There is constant turmoil at Foggia, with changes in the top management and points deductions due to tax evasion and money laundering by the old owner. In the eight matches that Noppert, also here reserve goalkeeper, plays in a year and a half, he is doing fine. But when Foggia is relegated to Serie C in 2019, suffers financial problems, is banned from professional football and Noppert has not received a salary for months, he wants to leave. He cannot get hold of anyone from the club management to discuss a switch. “It is bizarre that a club that actually no longer exists can have so much influence on my career,” he says in July 2019 in the Frisian press.
FC Dordrecht wants him, September that year. For the first time he is brought in as first keeper, albeit at a modest club in the Eerste Divisie. Noppert plays two duels before he sustains a serious meniscus injury. It seems like the beginning of the end – but indirectly it puts his career on the right track. A blessing in disguise.
It is spring 2020 and Noppert is having a hard time. Rehabilitation is difficult, time after time he has relapses – he undergoes several knee operations. In the parental home in Joure he has a conversation about his future with his wife and his father. The latter asks him if it isn’t time for him to think about another profession. ‘No,’ says Noppert. ‘This is my dream, I support it.’ His brother: “After that he started to structure his life more. He also made that appointment with his wife.”
This is reflected in his diet, among other things, says his brother. “In Italy he ate pasta every day, now he only eats it once a month. He is a good cook and now mainly cooks healthy dishes.”
That other institution also sees sports physiotherapist Paul Jongmans, who helps Noppert with his rehabilitation. “He knew very well that he could not keep freewheeling, but had to go for every percentage.” Noppert knows what the alternative is if he fails in football without a diploma: work in the factory or in the parks department. Due to the lockdowns, Noppert cannot visit the physio. In order to still be able to train, he hangs a city bicycle between two piles of stones in the backyard of his rented house in Dordrecht.
After a year of rehabilitation, Dordrecht does not extend his expiring contract – Noppert will be without a club in the second half of 2020. Until Go Ahead Eagles reports in January 2021, they are looking for a second keeper. There, coach Kees van Wonderen notices that Noppert seems to accept a role as reserve. He makes it clear to him in a conversation that he needs to pursue more. “Andries had to show himself and the group that he was coming, then something has changed.”
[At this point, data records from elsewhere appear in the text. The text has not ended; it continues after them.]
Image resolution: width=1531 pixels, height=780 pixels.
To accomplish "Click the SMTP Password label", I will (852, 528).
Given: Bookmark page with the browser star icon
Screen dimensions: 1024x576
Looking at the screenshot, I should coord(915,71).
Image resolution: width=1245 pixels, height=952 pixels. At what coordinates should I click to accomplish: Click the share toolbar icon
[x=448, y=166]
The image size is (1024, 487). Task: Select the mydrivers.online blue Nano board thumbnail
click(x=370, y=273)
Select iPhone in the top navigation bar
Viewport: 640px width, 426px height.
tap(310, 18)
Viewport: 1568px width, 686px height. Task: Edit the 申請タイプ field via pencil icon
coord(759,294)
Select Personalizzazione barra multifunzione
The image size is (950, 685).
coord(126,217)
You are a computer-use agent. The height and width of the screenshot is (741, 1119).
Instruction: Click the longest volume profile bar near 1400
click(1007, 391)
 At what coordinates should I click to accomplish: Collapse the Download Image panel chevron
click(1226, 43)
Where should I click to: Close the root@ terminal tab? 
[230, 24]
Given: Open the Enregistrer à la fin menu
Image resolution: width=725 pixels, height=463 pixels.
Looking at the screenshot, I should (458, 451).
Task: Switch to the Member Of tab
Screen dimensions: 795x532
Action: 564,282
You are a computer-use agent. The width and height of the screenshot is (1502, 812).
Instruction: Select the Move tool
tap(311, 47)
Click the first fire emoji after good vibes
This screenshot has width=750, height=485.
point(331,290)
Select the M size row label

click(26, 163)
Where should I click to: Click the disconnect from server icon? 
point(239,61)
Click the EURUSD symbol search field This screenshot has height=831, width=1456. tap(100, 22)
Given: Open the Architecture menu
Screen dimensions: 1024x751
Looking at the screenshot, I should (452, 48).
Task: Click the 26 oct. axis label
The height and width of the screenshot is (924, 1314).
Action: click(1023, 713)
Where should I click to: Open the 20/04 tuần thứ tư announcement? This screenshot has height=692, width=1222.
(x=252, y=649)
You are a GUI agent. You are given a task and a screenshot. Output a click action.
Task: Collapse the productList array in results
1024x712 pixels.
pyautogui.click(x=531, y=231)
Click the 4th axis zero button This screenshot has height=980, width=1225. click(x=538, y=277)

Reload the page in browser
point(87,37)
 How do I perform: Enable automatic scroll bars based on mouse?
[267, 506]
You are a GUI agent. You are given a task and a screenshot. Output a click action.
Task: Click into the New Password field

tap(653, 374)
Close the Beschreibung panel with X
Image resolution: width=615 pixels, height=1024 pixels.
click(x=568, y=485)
It’s a tipping point. January this year, Noppert gets a chance as the first goalkeeper – and grabs it. He excels for the rest of the season, Go Ahead fans jokingly sing ‘Noppert in Oranje’. Then it goes fast. He deserves a transfer to sc Heerenveen last summer. He is doing so well there that national coach Louis van Gaal selects him for the World Cup.
In retrospect, director Hans de Zeeuw of FC Dordrecht is happy that they did not extend Noppert’s contract. “Otherwise this story of Sjakie and his wonder slippers would never have happened.”